Ich möchte per Lesegerät eine Besucherkarte Auslesen. Dafür habe ich ein Interface erstellt wo der User aufgefordert wird seine Karte hinzuhalten, anschließend bekommt er die Bestätigung das er erfolgreich eingestempelt hat, falls er das zweite Mal gekommen ist und sonst muss er sich kurz neu anlegen. Ich bin ein kompletter Java Neuling und habe bisher mit C++ und C Sharp gearbeitet. Wie dem auch sei versuche ich die Einträge so zu lösen, dass ich im Interface ein Button verstecke und am Ende des Tages raufklicke und mir wird eine CSV  Datei erstellt, wo die Einträge drin stehen. Es hat mal alles funktioniert, aber mein Laptop ist vor zwei wochen abgeraucht und nun läuft absolut nichts ! Ich habe es bisher 3-5 Mal im Jahr genutzt und hatte an einigen Stellen Hilfe beim Programmieren bekommen. Ich kriege ständig etliche Fehlermeldungen und weiß einfach nicht wo der Fehler ist... Zudem habe ich ein Problem mit Apache Derby -> org.apache.derby.client.am.SqlException: Table/View 'SAMPLE' does not exist. Offensichtlich fehlt die Tabelle Sample. Ich wollte es so lösen, dass ich Windows Terminal per ij>CREATE blablabla.. Mir eine Datenbank erstellen, mit meinen Spalten, aber das klappt alles nicht. Muss der Derby Ordner im gleichen Ordner liegen wo auch Eclipse installiert ist ? Fragen über Fragen...Ich arbeite mit Eclipse neon 1 und in in anderen Foren habe ich gelesen, dass man durch ein Plugin eine Datenbank einfach erstellen kann auf die man Zugriff bekommt.

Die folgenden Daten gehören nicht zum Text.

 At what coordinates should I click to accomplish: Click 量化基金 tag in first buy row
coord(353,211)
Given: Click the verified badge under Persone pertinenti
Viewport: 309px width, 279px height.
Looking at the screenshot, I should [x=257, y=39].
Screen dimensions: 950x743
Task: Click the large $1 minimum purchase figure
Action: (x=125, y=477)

Wie dem auch sei würde ich mich einfach über einige Gedankenanregungen freuen die mich ein Stück voran bringen.

Danke vorab für die Hilfe


----------



## LimeWire (27. Okt 2016)

Fehler gefunden !!! Es läuft Freunde  


LimeWire hat gesagt.:


> Hey Leute ich habe seit einer Woche ein Problem und weiß mir nicht zu helfen.
> 
> Ich möchte per Lesegerät eine Besucherkarte Auslesen. Dafür habe ich ein Interface erstellt wo der User aufgefordert wird seine Karte hinzuhalten, anschließend bekommt er die Bestätigung das er erfolgreich eingestempelt hat, falls er das zweite Mal gekommen ist und sonst muss er sich kurz neu anlegen. Ich bin ein kompletter Java Neuling und habe bisher mit C++ und C Sharp gearbeitet. Wie dem auch sei versuche ich die Einträge so zu lösen, dass ich im Interface ein Button verstecke und am Ende des Tages raufklicke und mir wird eine CSV  Datei erstellt, wo die Einträge drin stehen. Es hat mal alles funktioniert, aber mein Laptop ist vor zwei wochen abgeraucht und nun läuft absolut nichts ! Ich habe es bisher 3-5 Mal im Jahr genutzt und hatte an einigen Stellen Hilfe beim Programmieren bekommen. Ich kriege ständig etliche Fehlermeldungen und weiß einfach nicht wo der Fehler ist... Zudem habe ich ein Problem mit Apache Derby -> org.apache.derby.client.am.SqlException: Table/View 'SAMPLE' does not exist. Offensichtlich fehlt die Tabelle Sample. Ich wollte es so lösen, dass ich Windows Terminal per ij>CREATE blablabla.. Mir eine Datenbank erstellen, mit meinen Spalten, aber das klappt alles nicht. Muss der Derby Ordner im gleichen Ordner liegen wo auch Eclipse installiert ist ? Fragen über Fragen...Ich arbeite mit Eclipse neon 1 und in in anderen Foren habe ich gelesen, dass man durch ein Plugin eine Datenbank einfach erstellen kann auf die man Zugriff bekommt.
> 
> ...


----------



## LimeWire (27. Okt 2016)

Fehler gefunden ! Es läuft Freunde !


----------



## LimeWire (28. Okt 2016)

Grüß Gott Leute,

mein Fehler ist doch nicht beseitigt. Hab mich zu früh gefreut. Fehler sind immer noch vorhanden.


----------